# Work instruction:
The answer must consist of each line below that contains the string "will".

# Input data:
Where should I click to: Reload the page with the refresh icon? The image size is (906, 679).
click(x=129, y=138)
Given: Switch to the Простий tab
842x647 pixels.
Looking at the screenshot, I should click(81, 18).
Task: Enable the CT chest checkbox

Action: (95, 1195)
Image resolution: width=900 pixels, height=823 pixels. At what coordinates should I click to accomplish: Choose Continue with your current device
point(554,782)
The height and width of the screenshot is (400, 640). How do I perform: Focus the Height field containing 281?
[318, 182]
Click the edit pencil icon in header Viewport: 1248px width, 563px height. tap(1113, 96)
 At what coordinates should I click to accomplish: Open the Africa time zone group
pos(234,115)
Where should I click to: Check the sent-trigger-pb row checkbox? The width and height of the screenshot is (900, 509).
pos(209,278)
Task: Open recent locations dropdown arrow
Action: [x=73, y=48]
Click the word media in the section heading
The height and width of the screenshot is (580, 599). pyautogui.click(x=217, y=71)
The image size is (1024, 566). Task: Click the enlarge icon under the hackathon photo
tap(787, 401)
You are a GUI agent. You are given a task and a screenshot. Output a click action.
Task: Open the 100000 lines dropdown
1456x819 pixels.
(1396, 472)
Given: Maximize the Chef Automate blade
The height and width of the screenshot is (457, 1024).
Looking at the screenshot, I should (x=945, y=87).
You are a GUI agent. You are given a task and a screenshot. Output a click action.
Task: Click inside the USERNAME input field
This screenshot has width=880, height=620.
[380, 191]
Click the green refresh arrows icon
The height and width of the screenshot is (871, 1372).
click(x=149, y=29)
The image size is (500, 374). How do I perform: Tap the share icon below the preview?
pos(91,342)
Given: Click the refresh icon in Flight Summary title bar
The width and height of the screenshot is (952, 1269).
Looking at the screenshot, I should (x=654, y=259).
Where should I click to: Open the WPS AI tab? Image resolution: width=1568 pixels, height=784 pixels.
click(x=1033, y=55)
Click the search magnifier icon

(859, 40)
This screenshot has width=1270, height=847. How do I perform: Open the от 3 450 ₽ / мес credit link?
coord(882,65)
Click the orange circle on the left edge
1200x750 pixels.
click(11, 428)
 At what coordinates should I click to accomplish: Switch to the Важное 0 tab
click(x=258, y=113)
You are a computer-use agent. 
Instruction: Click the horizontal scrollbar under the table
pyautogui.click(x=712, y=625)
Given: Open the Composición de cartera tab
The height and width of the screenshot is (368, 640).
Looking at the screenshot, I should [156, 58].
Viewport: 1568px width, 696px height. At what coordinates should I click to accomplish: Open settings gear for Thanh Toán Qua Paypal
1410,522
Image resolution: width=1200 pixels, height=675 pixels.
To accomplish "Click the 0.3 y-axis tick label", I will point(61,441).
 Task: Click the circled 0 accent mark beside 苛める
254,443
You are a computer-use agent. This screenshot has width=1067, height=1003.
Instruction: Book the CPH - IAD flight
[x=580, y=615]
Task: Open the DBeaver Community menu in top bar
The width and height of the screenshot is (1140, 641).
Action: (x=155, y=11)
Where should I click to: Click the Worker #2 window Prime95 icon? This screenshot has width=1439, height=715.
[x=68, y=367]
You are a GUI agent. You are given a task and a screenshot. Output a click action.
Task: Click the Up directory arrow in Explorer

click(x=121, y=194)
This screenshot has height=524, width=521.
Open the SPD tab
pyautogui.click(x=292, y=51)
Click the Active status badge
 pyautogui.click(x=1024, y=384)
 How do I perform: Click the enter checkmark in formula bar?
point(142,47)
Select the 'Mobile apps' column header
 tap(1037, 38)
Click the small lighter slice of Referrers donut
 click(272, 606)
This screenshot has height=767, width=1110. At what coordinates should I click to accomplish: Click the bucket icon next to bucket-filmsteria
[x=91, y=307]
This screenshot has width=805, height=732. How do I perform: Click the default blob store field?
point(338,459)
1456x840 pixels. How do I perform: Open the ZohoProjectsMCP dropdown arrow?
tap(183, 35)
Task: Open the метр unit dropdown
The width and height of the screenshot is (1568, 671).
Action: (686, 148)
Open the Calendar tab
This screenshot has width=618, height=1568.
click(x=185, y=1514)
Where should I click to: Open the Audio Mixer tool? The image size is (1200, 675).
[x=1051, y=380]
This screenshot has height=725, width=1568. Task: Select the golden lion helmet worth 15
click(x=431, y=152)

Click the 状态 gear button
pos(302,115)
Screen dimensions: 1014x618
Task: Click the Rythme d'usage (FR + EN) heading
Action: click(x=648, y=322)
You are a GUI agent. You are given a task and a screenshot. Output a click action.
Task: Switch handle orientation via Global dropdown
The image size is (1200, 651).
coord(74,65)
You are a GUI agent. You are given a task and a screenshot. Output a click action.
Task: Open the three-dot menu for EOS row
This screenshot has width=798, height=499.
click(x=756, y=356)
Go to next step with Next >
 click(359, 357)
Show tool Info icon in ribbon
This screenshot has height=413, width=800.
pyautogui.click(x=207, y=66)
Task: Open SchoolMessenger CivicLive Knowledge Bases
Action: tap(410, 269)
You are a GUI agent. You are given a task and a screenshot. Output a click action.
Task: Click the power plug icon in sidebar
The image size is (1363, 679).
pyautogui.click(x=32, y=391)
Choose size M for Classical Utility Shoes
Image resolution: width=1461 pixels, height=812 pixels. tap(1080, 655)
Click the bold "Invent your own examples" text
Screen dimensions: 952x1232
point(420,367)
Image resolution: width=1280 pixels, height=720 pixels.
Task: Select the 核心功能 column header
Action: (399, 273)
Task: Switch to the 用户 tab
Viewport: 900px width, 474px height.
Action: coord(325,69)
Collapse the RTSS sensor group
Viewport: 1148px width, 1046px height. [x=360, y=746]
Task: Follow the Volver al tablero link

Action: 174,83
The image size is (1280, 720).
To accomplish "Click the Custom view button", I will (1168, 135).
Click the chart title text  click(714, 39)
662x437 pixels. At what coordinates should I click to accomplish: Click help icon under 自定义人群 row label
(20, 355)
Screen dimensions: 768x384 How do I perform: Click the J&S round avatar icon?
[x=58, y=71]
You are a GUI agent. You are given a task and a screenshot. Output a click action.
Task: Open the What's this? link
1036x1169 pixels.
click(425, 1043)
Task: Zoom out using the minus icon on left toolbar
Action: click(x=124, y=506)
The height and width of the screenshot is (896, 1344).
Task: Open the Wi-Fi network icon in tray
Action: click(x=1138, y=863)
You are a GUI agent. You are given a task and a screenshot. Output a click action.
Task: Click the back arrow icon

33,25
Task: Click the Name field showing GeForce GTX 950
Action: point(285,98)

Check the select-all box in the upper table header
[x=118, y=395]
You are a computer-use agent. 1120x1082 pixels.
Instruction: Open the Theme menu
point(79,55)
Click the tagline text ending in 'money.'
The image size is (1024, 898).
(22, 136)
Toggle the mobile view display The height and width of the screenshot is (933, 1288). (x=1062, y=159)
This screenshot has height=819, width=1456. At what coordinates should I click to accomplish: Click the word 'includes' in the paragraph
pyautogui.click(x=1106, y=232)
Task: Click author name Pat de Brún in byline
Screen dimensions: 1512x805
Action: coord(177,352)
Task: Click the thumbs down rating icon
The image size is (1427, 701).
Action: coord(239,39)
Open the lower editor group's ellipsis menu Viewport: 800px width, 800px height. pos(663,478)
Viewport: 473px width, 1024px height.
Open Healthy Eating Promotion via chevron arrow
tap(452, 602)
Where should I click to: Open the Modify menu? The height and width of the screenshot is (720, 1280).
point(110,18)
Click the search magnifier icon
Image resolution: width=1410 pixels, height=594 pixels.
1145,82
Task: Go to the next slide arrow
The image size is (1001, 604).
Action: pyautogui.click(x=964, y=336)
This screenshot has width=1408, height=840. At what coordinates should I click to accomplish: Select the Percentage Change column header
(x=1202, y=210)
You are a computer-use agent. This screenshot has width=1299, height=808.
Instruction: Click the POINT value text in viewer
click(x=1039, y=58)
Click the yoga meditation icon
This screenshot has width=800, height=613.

# Solution to this problem:
To accomplish "Click the 0.3 y-axis tick label", I will point(61,441).
To accomplish "Click the Custom view button", I will (1168, 135).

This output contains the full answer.